*** Extrait ***
En quoi l’interdisciplinarité est-elle si nécessaire à cette recherche ?

Aucun scientifique, fût-il le plus génial dans son domaine, n’est capable d’embrasser l’ensemble des interprétations de phénomènes qu’il faut pour pouvoir tenter de comprendre ce qui se passe. Il n’y a pas de scientifique surplombant qui puisse dire « moi je sais ». Cela impose une coopération de toutes les sciences et même de toutes les connaissances, les scientifiques doivent alors prendre en considération les types de savoirs qui ne sont pas forcément ceux de la science académique mais qui contribuent à la compréhension des phénomènes. La recherche sur l’anthropocène est ouverte à la "science citoyenne" ou à l’implication de toute personne qui puisse faire une expertise avérée, contrôlée (sur l’évolution d’un écosystème, la façon dont les écoulements d’eau changent dans un voisinage, les effets d’une canicule sur un îlot résidentiel…) comme les urbanistes, architectes, ingénieurs, artisans… Nous avons la volonté d’organiser le débat public autour de la question de l’anthropocène mais aussi être attentifs à d’autres savoirs que nos savoirs d’universitaires.

Et ça va même plus loin car à l’Ecole urbaine, vous faites un travail sur l’imaginaire, la fiction…

On parle beaucoup en ce moment du film d’Adam McKay, Don’t look up, auquel je consacre la première partie de mon éditorial pour notre magazine A°2022 car ce film m’a marqué, indépendamment du jugement esthétique que l’on peut porter sur l’objet filmique, par sa capacité à fixer un air du temps et à raconter une histoire qui nous concerne. L’anthropocène est une thématique scientifique qui impose de réfléchir à la façon dont on scénographie les savoirs et on raconte les histoires passées (de l’anthropisation et humanisation de la planète, comment en sommes-nous arrivés là ?) mais aussi les devenirs possibles de notre habitation de la Terre. La crise actuelle est aussi une incitation faite aux artistes à trouver des moyens pour dire ce qui est en train de se passer et envisager des possibilités. C’est aussi un enjeu culturel majeur.

Vous collaborez à construire des expositions, scénographier l’histoire que vous évoquez au musée des Confluences à Lyon (La Terre en héritage), au Centquatre-Paris (Energies Désespoirs). Est-ce une autre façon de porter à connaissance ou « vulgariser » la science si toutefois ce terme est le bon ?

On cherche moins à vulgariser qu’à réfléchir à cette scénographie des savoirs que j’évoquais. Peut-on mettre en scène les savoirs et de les faire dialoguer avec le public sans partir de l’idée que le public ne va pas comprendre et qu’il faut vulgariser ? On a une sorte d’exigence presque à la Antoine Vitez, quand il disait que le théâtre populaire est le meilleur de la culture pour tous. On essaye de faire le meilleur de la science pour tout le monde. Mais pour que chacun puisse devenir acteur du débat public, il faut que nous, scientifiques, prenions l’habitude, non pas de vulgariser donc mais de scénographier autrement nos savoirs.

« On cherche moins à vulgariser qu’à réfléchir à la scénographie des savoirs. Peut-on mettre en scène les savoirs et les faire dialoguer avec le public sans partir de l’idée que le public ne va pas comprendre ? »
*** Enregistrements bruts ***
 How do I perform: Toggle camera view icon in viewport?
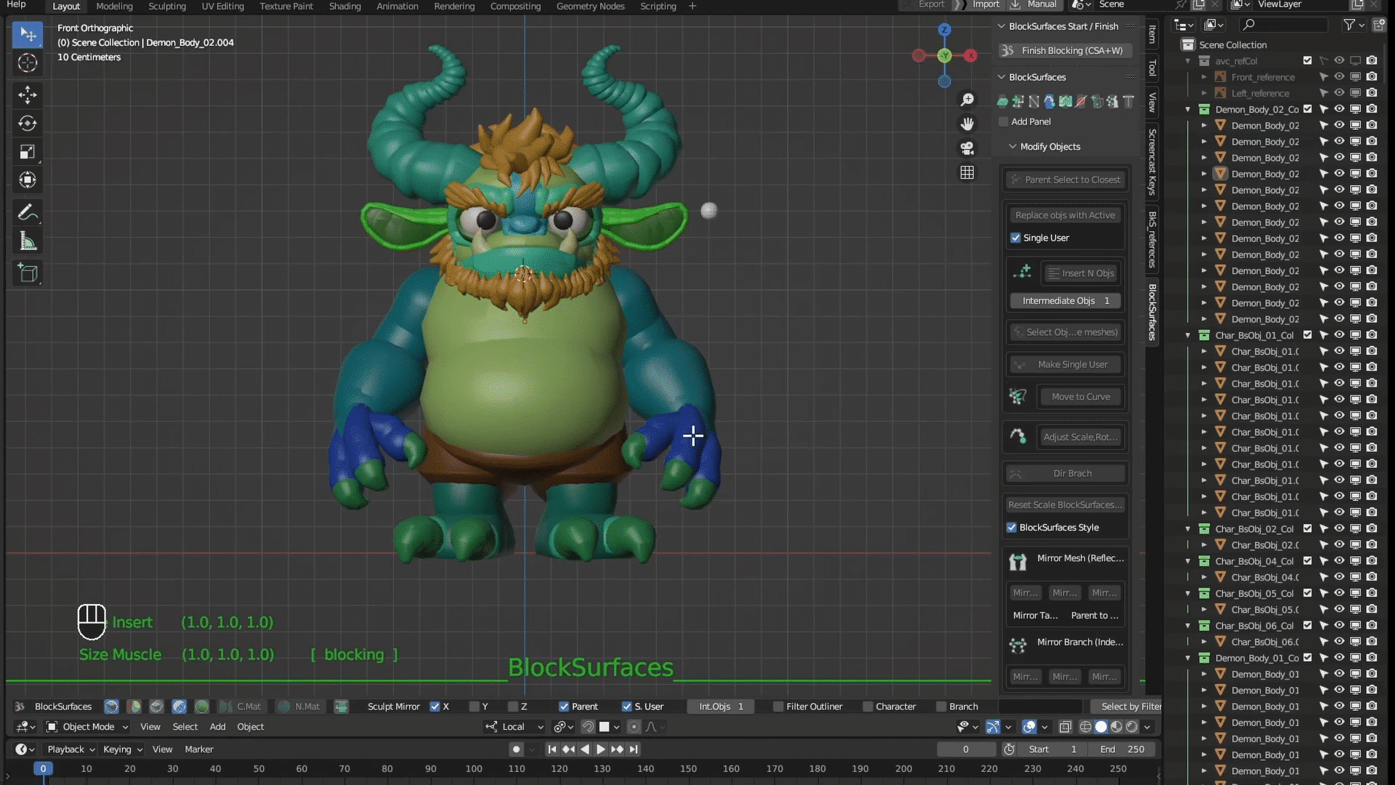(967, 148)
***
*** Enregistrements bruts ***
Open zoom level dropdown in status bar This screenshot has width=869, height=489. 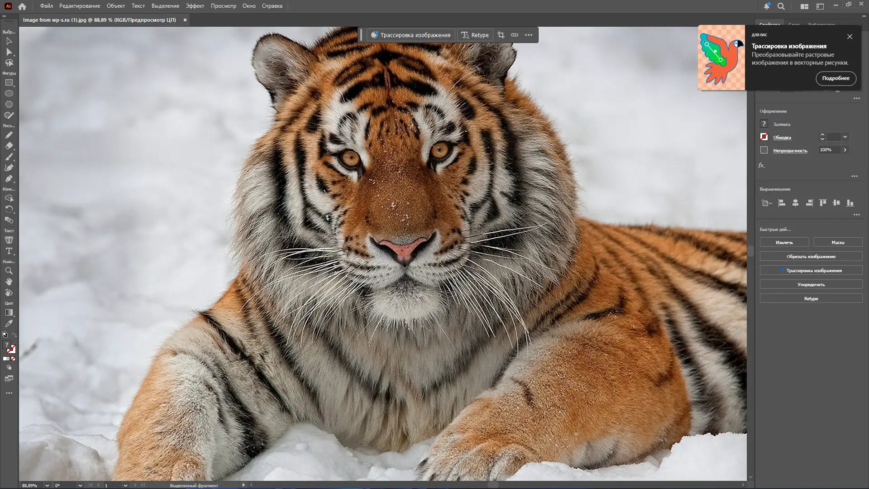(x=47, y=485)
***
Recopiez le passage de l'entretien qui commence à « On cherche moins à vulgariser qu’à réfléchir à cette » et se termine à « autrement nos savoirs. », en remplaçant « théâtre populaire » par « cinéma populaire ». Ces enregistrements viennent d'une autre source que l'extrait.

On cherche moins à vulgariser qu’à réfléchir à cette scénographie des savoirs que j’évoquais. Peut-on mettre en scène les savoirs et de les faire dialoguer avec le public sans partir de l’idée que le public ne va pas comprendre et qu’il faut vulgariser ? On a une sorte d’exigence presque à la Antoine Vitez, quand il disait que le cinéma populaire est le meilleur de la culture pour tous. On essaye de faire le meilleur de la science pour tout le monde. Mais pour que chacun puisse devenir acteur du débat public, il faut que nous, scientifiques, prenions l’habitude, non pas de vulgariser donc mais de scénographier autrement nos savoirs.